EXERCISE INSTRUCTIONS: What are the lines, copied exactly, from the one containing "1024x665 pixels." through the final line of the material? Leave the pictures out.

PROVIDED RECORDS:
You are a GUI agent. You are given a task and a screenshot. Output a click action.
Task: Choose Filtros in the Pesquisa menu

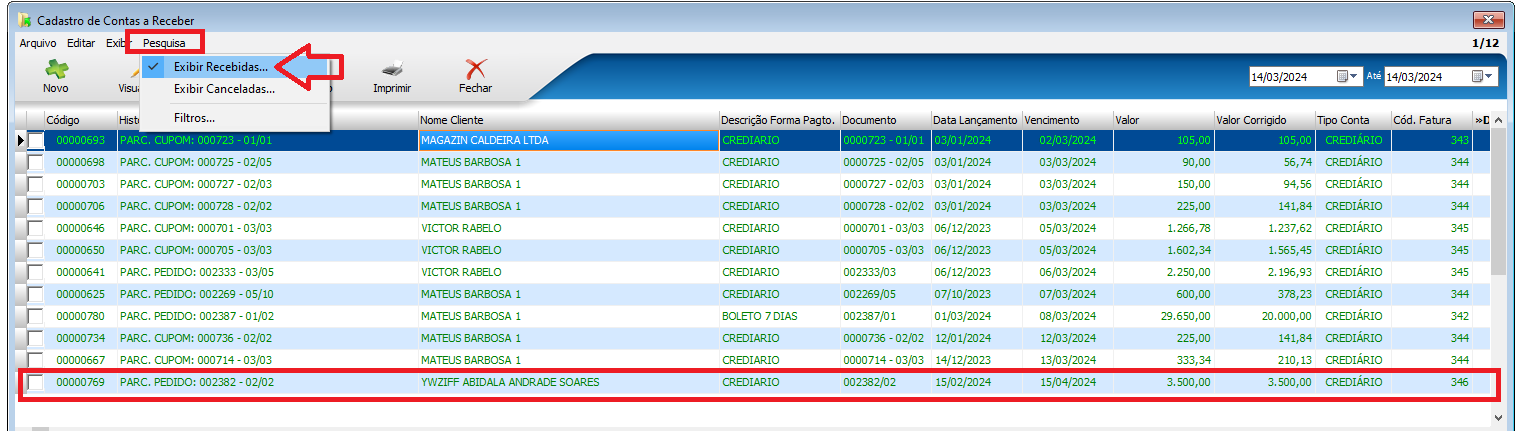[194, 118]
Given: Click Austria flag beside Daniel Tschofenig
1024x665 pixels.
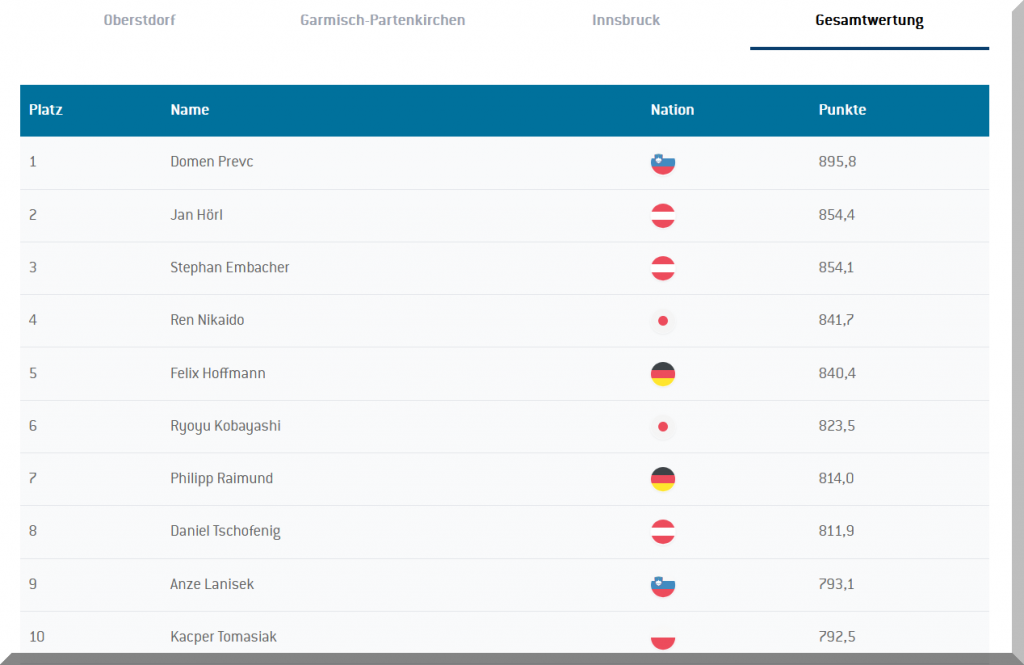Looking at the screenshot, I should [x=662, y=532].
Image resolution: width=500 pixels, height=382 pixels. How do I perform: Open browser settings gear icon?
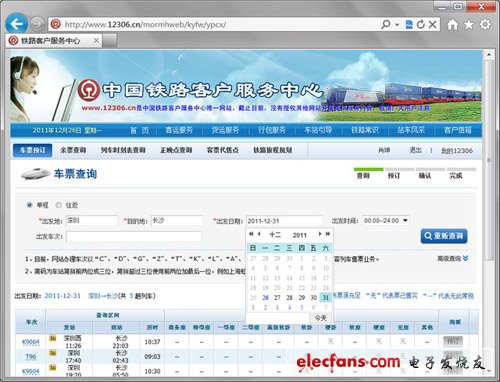pos(485,24)
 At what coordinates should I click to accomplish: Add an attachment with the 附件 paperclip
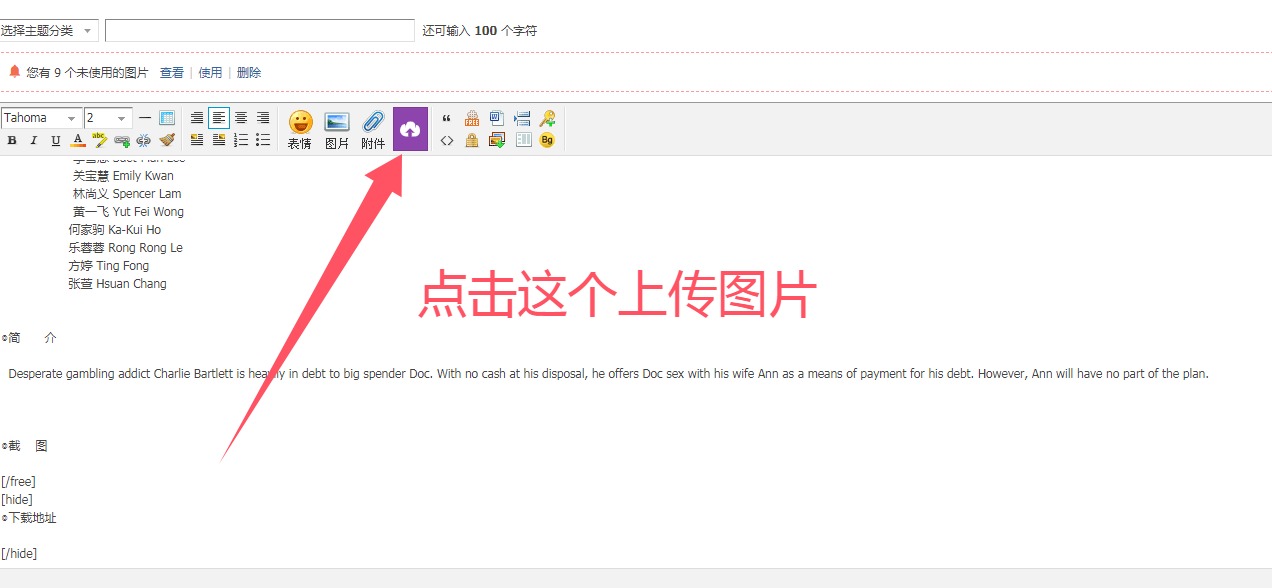373,129
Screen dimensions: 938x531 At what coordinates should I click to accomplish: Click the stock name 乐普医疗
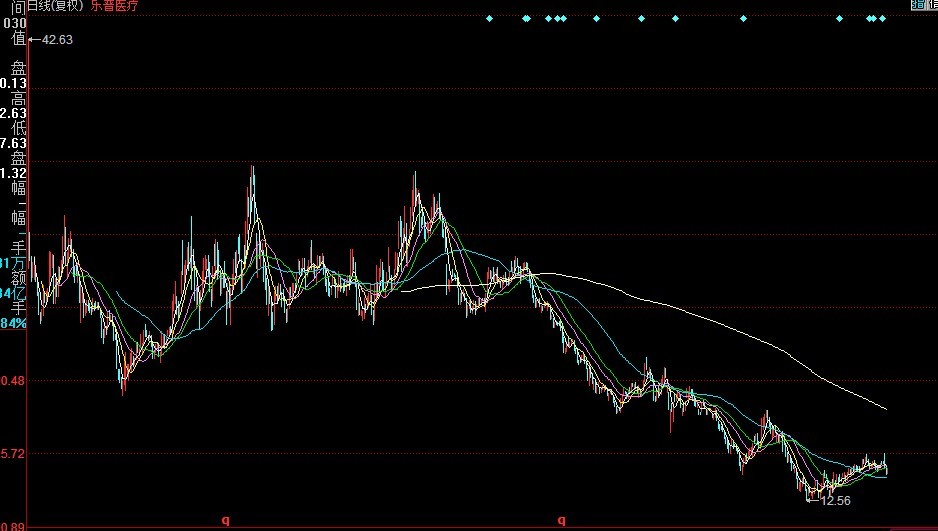tap(115, 6)
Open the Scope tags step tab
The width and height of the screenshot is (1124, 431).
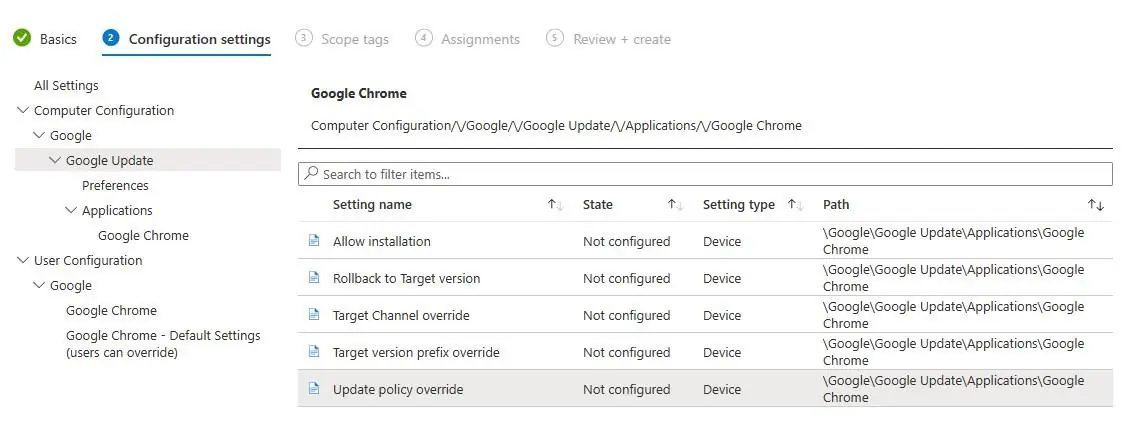click(x=342, y=39)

ANSWER FOR THIS EXERCISE:
1024x665 pixels.
Looking at the screenshot, I should [x=662, y=532].
Image resolution: width=500 pixels, height=382 pixels. How do I perform: Open browser settings gear icon?
pos(485,24)
 At what coordinates should I click to accomplish: Add an attachment with the 附件 paperclip
373,129
Screen dimensions: 938x531 At what coordinates should I click to accomplish: Click the stock name 乐普医疗
tap(115, 6)
Open the Scope tags step tab
The width and height of the screenshot is (1124, 431).
click(x=342, y=39)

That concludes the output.